*Exercise*. From the forum thread on packing bearings by hand, copy word for word the passage that begins at the words "A quick check" and stops after the words "wheel bearings failed.".

*Text block*.
Bearing Packing: Hand vs. Tool

I mean if anything, nitrile gloves just make it easier to clean up.

Not all greases are alike. Most SDS will recommend gloves at a minimum or will say sometjing like "generally not considered harmful if proper industrial hygene is observed" i.e.: wear gloves.
 
I'm a chemist. To me, fresh grease is in the category of "I'd rather wear gloves when handling it because it's messy", the same reason why I wear gloves for a lot of car work. Aerosol cleaners are "probably should wear gloves" and chlorinated brake cleaner(aka "the good stuff") are "definitely should wear gloves" stuff. Used motor oil is in the "definitely should wear gloves" category for toxicity and messiness.

BTW, as I said, these bearings are, I'd say on the whole, pretty darn clean. They got a kerosene wash and air dry, and I don't see any real evidence of old grease or other crud hanging around in them.
 
I've hand packed many, without gloves. 70's and 80's most people did not have boxes of gloves at home.
Bearings were cleaned in gasoline, rinsed with kerosene and hand packed.
 
AFAIK, the MGA used taper bearings also. I wonder if that was something that the sports cars got and the mass market cars got the ball bearings.
A quick check and the MGA and Spridget use balls, the MGB taper rollers...but still use a spacer. A radical move by BMC to actually change something standard across the whole range.

A little story about that - the London to Sydney rally was won by a Hillman Hunter ! But the Austin 1800 was leading when they got to Perth. They were serviced at the local BMC dealer...and every BMC mechanic knows you tighten the bearing up tight, put the splitpin in and it's all good. But they had modified the rally car to taper rollers....and no spacer. They didn't get far and then the rear wheel bearings failed.

*Exercise data*.

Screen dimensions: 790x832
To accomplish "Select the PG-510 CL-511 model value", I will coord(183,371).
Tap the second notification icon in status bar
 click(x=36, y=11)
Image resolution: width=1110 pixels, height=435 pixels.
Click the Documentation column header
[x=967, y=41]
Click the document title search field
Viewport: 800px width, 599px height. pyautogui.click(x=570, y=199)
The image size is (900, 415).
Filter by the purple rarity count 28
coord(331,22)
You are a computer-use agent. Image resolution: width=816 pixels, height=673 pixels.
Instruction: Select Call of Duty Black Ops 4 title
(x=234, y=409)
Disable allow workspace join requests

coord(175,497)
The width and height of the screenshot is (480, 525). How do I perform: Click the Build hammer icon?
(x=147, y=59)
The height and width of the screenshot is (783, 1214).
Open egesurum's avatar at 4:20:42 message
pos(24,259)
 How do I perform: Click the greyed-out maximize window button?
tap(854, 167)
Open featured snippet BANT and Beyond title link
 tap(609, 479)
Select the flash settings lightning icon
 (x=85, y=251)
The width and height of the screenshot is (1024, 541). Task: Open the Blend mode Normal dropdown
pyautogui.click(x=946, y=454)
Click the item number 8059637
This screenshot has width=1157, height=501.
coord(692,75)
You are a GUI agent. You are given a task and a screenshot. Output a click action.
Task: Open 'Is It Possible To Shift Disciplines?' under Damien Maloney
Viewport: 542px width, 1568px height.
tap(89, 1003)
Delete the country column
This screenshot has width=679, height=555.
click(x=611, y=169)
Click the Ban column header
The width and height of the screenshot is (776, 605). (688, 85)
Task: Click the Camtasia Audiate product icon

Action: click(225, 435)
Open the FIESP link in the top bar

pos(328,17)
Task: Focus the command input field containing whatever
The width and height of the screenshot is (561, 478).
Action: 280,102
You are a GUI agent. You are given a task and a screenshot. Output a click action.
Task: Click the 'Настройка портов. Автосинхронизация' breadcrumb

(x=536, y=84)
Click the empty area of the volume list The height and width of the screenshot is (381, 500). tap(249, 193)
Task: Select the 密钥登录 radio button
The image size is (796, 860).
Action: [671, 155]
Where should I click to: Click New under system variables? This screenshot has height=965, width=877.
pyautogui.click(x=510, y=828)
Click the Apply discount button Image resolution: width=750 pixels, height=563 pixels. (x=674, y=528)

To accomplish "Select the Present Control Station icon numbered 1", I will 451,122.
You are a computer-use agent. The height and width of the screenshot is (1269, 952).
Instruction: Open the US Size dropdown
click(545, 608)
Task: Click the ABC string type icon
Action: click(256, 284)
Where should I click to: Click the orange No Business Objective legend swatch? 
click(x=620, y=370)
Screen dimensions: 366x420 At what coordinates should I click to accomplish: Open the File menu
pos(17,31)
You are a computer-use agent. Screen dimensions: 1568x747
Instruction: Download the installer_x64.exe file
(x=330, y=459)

*Response to the exercise*.
A quick check and the MGA and Spridget use balls, the MGB taper rollers...but still use a spacer. A radical move by BMC to actually change something standard across the whole range.

A little story about that - the London to Sydney rally was won by a Hillman Hunter ! But the Austin 1800 was leading when they got to Perth. They were serviced at the local BMC dealer...and every BMC mechanic knows you tighten the bearing up tight, put the splitpin in and it's all good. But they had modified the rally car to taper rollers....and no spacer. They didn't get far and then the rear wheel bearings failed.